── SELECTED PASSAGE


      Family attorney: Keith was disabled from prior injury


    Family attorney: Keith was disabled from prior injury 01:53
    Scott sustained numerous injuries in the motorcycle crash, his mother said in an interview with CNN affiliate WCSC-TV
    "He had some issues with his brain and he had two broken hips and (his) pelvis broke in half and his nose was broken," Vernita Scott Walker said in an interview with CNN affiliate WCSC-TV. "It caused him to stutter his words and sometimes he couldn't remember what he said."
    Before the crash, niece Nayshondra Mercer told CNN affiliate WIS-TV, he was a security officer and had a good relationship with law enforcement.
    "He didn't have any bad blood, so to speak, with law enforcement, because he actually worked alongside law enforcement," she said.
    Scott worked security at the Eastridge Mall in Gastonia, North Carolina, from November 2014 to October 2015, according to Robert Barringer, the mall's head of security.
    "He did as he was told" during his shifts, Barringer said.
    As he settled into life in Charlotte, Scott often read as he waited for his son's school bus, according to his mother. And there was one book in particular he treasured: the Quran.
    "He loved to read that book," she said.
────
── SUPPLIED MATERIAL
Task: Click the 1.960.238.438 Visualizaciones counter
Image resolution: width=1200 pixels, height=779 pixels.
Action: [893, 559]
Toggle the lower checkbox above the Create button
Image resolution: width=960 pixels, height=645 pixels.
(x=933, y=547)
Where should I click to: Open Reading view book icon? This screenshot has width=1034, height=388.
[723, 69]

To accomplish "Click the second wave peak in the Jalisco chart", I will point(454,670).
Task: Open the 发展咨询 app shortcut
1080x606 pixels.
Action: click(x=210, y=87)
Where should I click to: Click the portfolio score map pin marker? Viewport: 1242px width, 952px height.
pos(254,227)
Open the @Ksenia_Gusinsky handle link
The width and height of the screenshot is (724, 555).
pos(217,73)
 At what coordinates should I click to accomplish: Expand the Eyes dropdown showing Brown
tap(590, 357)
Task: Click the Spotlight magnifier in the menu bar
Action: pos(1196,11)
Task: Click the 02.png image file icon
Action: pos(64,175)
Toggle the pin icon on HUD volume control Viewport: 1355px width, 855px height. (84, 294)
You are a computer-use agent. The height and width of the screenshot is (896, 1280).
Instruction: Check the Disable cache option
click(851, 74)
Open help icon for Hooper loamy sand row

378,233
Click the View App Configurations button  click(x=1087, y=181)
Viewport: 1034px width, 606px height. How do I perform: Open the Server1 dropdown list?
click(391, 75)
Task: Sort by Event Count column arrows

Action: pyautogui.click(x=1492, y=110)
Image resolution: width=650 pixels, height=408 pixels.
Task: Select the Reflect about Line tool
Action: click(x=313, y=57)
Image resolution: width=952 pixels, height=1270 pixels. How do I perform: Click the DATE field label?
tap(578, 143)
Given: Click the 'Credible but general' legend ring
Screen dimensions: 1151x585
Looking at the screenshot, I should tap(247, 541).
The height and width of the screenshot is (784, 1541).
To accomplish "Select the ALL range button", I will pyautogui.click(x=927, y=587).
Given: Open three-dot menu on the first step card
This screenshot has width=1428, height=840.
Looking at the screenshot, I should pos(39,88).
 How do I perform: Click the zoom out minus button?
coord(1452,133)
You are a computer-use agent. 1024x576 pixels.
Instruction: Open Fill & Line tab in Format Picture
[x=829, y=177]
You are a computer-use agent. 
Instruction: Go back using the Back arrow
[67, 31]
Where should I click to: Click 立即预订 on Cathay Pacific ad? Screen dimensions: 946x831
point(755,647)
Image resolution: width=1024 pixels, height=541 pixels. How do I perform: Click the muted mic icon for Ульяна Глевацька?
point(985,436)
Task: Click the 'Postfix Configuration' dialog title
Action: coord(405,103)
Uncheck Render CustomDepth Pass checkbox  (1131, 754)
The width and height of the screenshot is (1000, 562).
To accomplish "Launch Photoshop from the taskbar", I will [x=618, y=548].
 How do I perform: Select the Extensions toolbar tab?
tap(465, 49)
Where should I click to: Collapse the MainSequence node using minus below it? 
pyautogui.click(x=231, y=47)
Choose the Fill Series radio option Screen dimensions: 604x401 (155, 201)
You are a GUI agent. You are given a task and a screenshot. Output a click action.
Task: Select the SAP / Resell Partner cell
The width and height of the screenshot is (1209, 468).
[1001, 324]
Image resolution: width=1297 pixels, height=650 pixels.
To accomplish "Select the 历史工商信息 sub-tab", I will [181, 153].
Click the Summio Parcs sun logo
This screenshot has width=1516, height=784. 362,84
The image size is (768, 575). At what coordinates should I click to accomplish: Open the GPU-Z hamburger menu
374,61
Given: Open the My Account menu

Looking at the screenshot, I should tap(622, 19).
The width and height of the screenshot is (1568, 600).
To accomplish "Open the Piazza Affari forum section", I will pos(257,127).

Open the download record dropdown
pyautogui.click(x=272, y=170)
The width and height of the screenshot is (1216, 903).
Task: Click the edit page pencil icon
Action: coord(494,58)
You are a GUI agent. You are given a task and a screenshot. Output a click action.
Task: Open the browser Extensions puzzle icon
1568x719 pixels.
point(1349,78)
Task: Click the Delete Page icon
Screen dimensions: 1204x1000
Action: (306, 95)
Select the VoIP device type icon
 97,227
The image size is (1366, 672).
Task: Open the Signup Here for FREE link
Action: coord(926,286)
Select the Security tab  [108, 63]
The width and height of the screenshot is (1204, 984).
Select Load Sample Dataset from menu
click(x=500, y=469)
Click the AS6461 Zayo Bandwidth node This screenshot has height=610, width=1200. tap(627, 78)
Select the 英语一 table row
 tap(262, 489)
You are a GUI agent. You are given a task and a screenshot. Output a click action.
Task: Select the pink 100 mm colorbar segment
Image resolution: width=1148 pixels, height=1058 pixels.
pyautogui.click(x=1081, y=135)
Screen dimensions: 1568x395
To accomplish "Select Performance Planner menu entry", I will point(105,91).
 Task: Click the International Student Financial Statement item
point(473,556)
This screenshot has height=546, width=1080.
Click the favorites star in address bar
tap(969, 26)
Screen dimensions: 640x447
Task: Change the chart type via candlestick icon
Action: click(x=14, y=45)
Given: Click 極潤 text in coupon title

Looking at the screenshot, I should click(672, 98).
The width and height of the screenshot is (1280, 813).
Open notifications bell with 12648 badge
────
- TASK TO CARRY OUT: In the passage about Keith Scott, during what period did he work security at the Eastridge Mall in Gastonia, North Carolina?

- EXPECTED OUTPUT: From November 2014 to October 2015.